The bank, which today announced an after tax profit of $5.7 billion – up 6 per cent on the previous year, revealed that its total computer investment (including the write-off, which amounted to $220 million after tax) amounted to $1.38 billion for the year to the end of September. Included in that was $150 million spent on computer contractors; $106 million on data communications (which was an impressive 15 per cent lower than the year before); and $253 million on new software.
The bank also claimed that in the last 12 months transaction volumes in all business units had risen by between 5 per cent and 15 per cent, but it had held costs steady over the last six months. Costs rose 4 per cent for the year in total (compared to 11 per cent and 15 per cent increases in the previous two years).
According to chief financial officer, Shane Elliott, that effectively pointed to the unit processing cost having dropped by between 5 and 15 per cent.
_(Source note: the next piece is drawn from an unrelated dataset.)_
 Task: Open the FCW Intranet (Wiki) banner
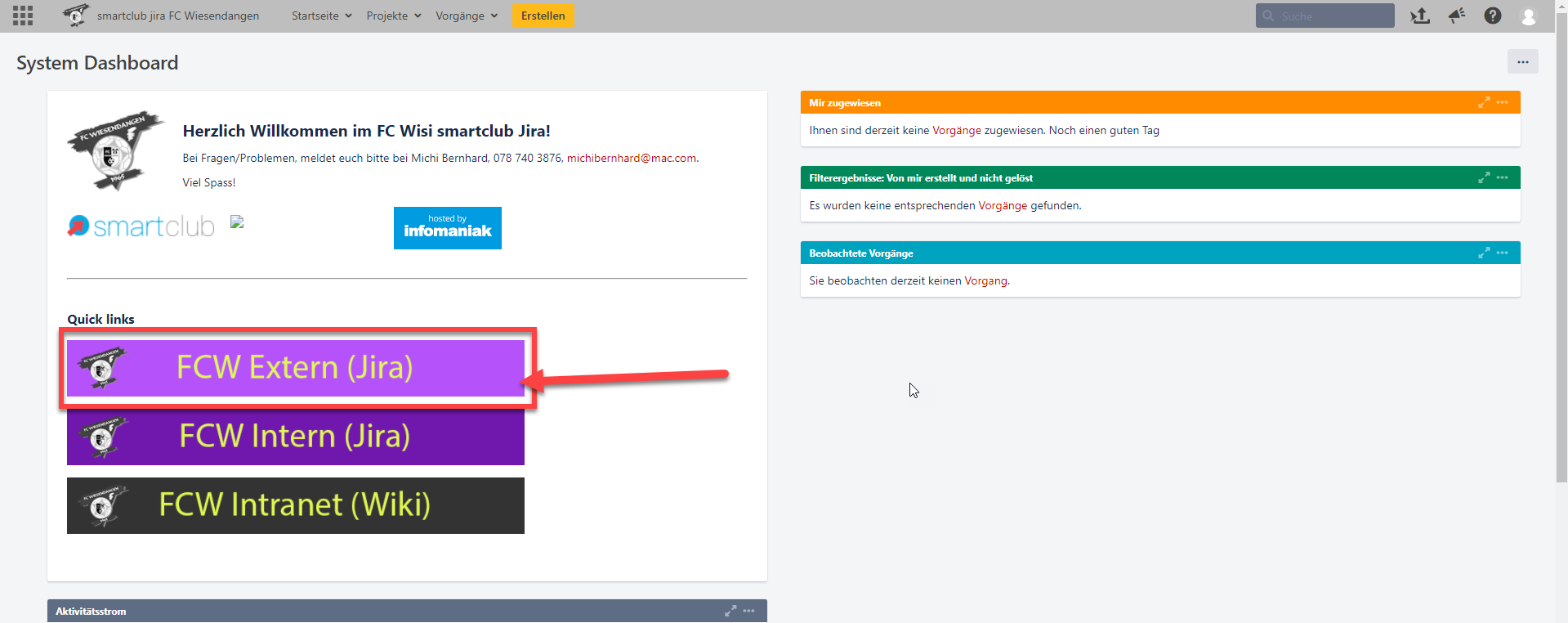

Chief executive Mike Smith said that over the last five years there had been a fundamental transformation of ANZ which had allowed it to last year grow the business but keep costs flat. He particularly noted improvements in operational delivery, in the technology hubs and straight through processing.
Mr Smith said that by further leveraging the hubs which support its super regional strategy he expected to shave a further 2 per cent off the bank’s cost to income ratio by the end of 2014.
With regard to the ANZ’s New Zealand simplification programme - which will lead to a single core banking system for NZ - the bank noted that although there were costs incurred with that simplification programme it was ultimately expected to lead to lower technology and operational costs.